El presidente español, Pedro Sánchez, ha instado a líderes progresistas de diversas naciones a redoblar esfuerzos en la defensa de la democracia, en un contexto marcado por conflictos bélicos, desigualdades crecientes y la proliferación de la desinformación. Durante la inauguración de la IV Reunión en defensa de la democracia, que tuvo lugar en Barcelona, Sánchez expresó la necesidad de no solo resistir ante estos desafíos, sino también proponer soluciones efectivas que fortalezcan y perfeccionen los sistemas democráticos.

Sánchez, quien se presentó como anfitrión del encuentro, compartió el escenario con figuras destacadas como el presidente de Brasil, Lula da Silva; la mandataria de México, Claudia Sheinbaum; el presidente de Colombia, Gustavo Petro; y el líder sudafricano, Cyril Ramaphosa. En su discurso, el presidente español subrayó que el mantenimiento de la democracia no puede ser considerado algo garantizado y que es fundamental reconocer los peligros que la amenazan desde distintos frentes.

"Estamos siendo testigos de ataques al sistema multilateral que han puesto en jaque las reglas del derecho internacional. Además, la normalización del uso de la fuerza en diversas regiones del mundo y el incremento de la desigualdad y la desinformación dentro de nuestras propias sociedades son temas que nos preocupan", afirmó Sánchez, quien instó a los presentes a tomar una postura activa frente a estos desafíos. La cumbre tiene como objetivo principal fomentar un diálogo significativo sobre la importancia de fortalecer la democracia frente a la adversidad.

Uno de los puntos centrales abordados por Sánchez durante la reunión fue la urgente necesidad de renovar el sistema multilateral, en particular la Organización de Naciones Unidas (ONU). El presidente español argumentó que dicha reforma es esencial para reflejar la realidad del siglo XXI, haciendo hincapié en la importancia de dar mayor representación a regiones como América Latina, África y Asia. Además, planteó la posibilidad de que una mujer dirija la ONU, señalando que esta no es solo una cuestión de justicia, sino también de credibilidad en la institución.

Sánchez también enfatizó la importancia de regular la gobernanza digital y el uso de redes sociales, advirtiendo que la tecnología debe ser gestionada adecuadamente para evitar que genere divisiones y dependencia en la sociedad. "No podemos permitir que los algoritmos favorezcan el odio y la violencia. Es necesario establecer marcos regulatorios que obliguen a las plataformas a actuar con responsabilidad", subrayó el presidente, quien adelantó que su gobierno está trabajando en una agenda legislativa para abordar estos retos.

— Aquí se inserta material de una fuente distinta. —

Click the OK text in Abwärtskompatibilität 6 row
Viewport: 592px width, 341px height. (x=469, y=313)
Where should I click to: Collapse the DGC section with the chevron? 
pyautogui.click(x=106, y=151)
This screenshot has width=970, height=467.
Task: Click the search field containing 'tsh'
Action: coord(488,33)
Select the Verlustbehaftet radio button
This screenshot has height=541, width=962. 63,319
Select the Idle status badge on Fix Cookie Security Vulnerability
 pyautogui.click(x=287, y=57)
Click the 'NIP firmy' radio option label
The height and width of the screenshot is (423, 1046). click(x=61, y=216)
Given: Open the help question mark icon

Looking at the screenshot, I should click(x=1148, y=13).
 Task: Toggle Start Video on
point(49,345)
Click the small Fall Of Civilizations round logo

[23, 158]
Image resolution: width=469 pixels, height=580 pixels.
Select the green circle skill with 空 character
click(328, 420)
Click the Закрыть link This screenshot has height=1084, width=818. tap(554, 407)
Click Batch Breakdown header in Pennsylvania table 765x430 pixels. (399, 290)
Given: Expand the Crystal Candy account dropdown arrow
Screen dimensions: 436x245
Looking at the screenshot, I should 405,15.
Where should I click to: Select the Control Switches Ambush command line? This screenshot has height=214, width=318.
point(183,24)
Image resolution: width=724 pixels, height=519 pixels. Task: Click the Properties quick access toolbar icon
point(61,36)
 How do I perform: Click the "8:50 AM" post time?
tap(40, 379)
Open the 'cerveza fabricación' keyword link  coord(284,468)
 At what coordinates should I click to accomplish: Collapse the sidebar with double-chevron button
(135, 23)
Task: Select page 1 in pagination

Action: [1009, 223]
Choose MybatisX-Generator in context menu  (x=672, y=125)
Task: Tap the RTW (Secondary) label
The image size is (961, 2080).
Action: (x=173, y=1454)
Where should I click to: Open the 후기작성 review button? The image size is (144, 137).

Por último, la lucha contra la desigualdad fue presentada como otra de las prioridades en la agenda de la reunión. Sánchez destacó que la creciente brecha entre ricos y pobres representa una amenaza directa a la cohesión social y al funcionamiento efectivo de las democracias. Concluyó su intervención instando a los líderes presentes a adoptar un enfoque proactivo que no solo resista las adversidades actuales, sino que también proponga alternativas viables para construir un futuro más justo y equitativo.

La IV Reunión en defensa de la democracia se perfila, así, como un espacio de reflexión y acción colectiva, donde los líderes mundiales se unen con el objetivo de abordar los desafíos contemporáneos que amenazan los valores democráticos y la convivencia pacífica en sus respectivas naciones.